Thats how my boyfriend is but its so werid because I fit in his shirts, I never tried his pants because I know better but I do wear his shirts. I wore his Wolverine boxers and Spider-Man shirt to bed once lol that was cute.


----------



## BarbBBW (Jun 14, 2009)

Chef said:


> Help! I'm all out of rep!


Thats OK Chef, you can owe me a favor instead 



Tracii said:


> Barb you look oh so cute OMG!


hehehe ty Traci!df





Saxphon said:


> MsBard and Barb just goes to prove my point, that a beautiful woman can look sexy in whatever they wear. Barb, I would to have LOVED to have been there when you were trying to pull those shorts up on you - that would have been a very beautiful sight.
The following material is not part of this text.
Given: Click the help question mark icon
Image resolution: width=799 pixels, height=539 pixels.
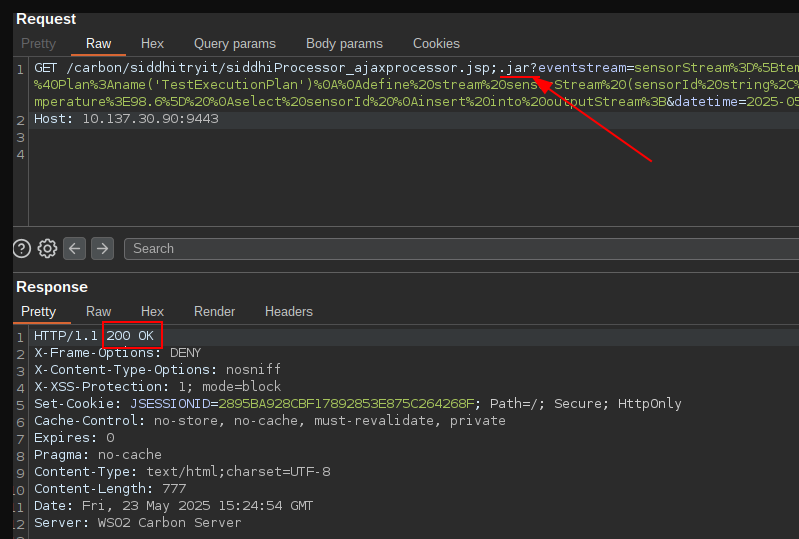Looking at the screenshot, I should [22, 248].
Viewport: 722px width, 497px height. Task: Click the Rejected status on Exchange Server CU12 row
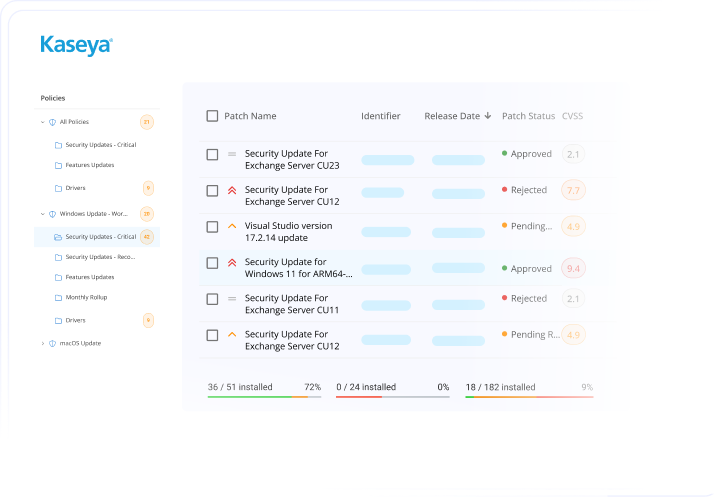(x=528, y=190)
See the problem with any ladies wearing some pj's around me, I might not even remember what they would look like on you (cause you wouldn't be in them long enough for me to remember .....)
> 
> Now, I know for a fact that NONE of you here could ever wear my pj's ....NONE.


Thank you Saxphon!! You are always very good to us all!! ANd I would love to try on your PJ's Bring em on!LOL


----------



## superodalisque (Jun 14, 2009)

i used to be able to wear my bfs PJs when i was maybe 20. in order to do that now i'd have to take out scissors and turn the entire thing into a fringe treatment *waits for sexy webvisual to kick in*


----------



## Heading_for_the_Light (Jun 15, 2009)

Huh. I would think whoever my girlfriend will be would have trouble with the whole notion of wearing my pjs, since I almost always just keep the clothes I wear during the day on.....

Maybe it would give me reason to start wearing actual pjs again, though....


----------



## msbard90 (Jun 16, 2009)

i could see some trouble in that...


----------



## Saxphon (Jun 17, 2009)

Thank you Saxphon!! You are always very good to us all!! ANd I would love to try on your PJ's Bring em on!LOL[/QUOTE]

Barb, you could NEVER wear my pj's .........

........ cause I don't wear any ....... (wink)


----------



## BarbBBW (Jun 17, 2009)

Saxphon said:


> Thank you Saxphon!! You are always very good to us all!! ANd I would love to try on your PJ's Bring em on!LOL



Barb, you could NEVER wear my pj's .........

........ cause I don't wear any ....... (wink)[/QUOTE]

hahaha! I sleep naked also,.. but the before bed, after the clothes come off,... no undies? no tank top nothing?


----------



## msbard90 (Jun 18, 2009)

BarbBBW said:


> Barb, you could NEVER wear my pj's .........
> 
> ........ cause I don't wear any ....... (wink)



hahaha! I sleep naked also,.. but the before bed, after the clothes come off,... no undies? no tank top nothing?[/QUOTE]

Barb, the man said no! (wink wink)


----------



## Still a Skye fan (Jun 18, 2009)

Awww...what a cute idea for a thread topic!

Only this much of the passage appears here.